Repeat the lines of the data exactly, from the first one through the one that contains "Given: Click the".

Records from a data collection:
--------------------
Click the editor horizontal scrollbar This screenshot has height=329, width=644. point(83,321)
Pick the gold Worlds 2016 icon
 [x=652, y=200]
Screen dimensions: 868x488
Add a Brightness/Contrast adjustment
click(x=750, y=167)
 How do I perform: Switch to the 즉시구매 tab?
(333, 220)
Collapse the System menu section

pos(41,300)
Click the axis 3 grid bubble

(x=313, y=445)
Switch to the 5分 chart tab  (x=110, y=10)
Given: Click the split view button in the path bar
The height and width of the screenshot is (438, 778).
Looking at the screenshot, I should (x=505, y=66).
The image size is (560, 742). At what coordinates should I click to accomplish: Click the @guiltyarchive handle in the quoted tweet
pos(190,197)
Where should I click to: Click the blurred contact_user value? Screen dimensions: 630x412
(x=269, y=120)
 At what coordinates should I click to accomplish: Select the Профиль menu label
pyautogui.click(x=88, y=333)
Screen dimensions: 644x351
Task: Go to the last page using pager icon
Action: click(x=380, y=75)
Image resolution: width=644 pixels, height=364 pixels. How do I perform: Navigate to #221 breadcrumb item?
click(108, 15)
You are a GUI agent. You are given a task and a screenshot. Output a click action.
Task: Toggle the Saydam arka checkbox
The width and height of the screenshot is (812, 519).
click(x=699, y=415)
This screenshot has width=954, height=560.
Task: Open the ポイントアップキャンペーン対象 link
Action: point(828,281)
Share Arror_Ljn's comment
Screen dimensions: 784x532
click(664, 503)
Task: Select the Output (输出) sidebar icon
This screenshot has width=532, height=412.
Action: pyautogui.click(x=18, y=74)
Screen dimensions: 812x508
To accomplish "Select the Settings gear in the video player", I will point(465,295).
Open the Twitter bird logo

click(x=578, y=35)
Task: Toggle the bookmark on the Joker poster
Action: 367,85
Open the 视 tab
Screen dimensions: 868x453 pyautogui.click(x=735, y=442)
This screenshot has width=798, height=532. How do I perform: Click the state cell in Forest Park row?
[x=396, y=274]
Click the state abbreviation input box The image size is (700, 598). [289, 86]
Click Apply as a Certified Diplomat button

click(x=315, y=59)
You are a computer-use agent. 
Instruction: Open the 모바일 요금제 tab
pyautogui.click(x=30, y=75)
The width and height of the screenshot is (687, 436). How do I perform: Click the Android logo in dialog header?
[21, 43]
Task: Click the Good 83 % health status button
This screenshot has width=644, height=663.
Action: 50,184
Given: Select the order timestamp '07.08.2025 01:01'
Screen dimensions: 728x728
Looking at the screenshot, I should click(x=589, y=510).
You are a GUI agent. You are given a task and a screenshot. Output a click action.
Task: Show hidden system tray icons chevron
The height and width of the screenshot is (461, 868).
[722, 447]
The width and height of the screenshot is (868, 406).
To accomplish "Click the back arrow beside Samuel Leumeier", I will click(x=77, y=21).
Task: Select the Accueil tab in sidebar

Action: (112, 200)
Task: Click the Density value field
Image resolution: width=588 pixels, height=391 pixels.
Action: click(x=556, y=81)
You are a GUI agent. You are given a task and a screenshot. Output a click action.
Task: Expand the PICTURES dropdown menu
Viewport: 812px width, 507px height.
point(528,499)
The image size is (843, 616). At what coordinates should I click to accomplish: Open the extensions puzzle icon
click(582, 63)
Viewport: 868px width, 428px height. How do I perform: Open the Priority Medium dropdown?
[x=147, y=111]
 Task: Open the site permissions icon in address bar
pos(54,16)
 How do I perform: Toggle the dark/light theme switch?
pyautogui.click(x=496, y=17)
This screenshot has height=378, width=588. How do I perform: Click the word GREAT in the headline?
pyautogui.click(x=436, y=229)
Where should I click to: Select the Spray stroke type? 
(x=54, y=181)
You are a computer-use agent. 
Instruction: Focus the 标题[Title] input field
--------------------
**Output for this task:**
Click the editor horizontal scrollbar This screenshot has height=329, width=644. point(83,321)
Pick the gold Worlds 2016 icon
 [x=652, y=200]
Screen dimensions: 868x488
Add a Brightness/Contrast adjustment
click(x=750, y=167)
 How do I perform: Switch to the 즉시구매 tab?
(333, 220)
Collapse the System menu section

pos(41,300)
Click the axis 3 grid bubble

(x=313, y=445)
Switch to the 5分 chart tab  (x=110, y=10)
Given: Click the split view button in the path bar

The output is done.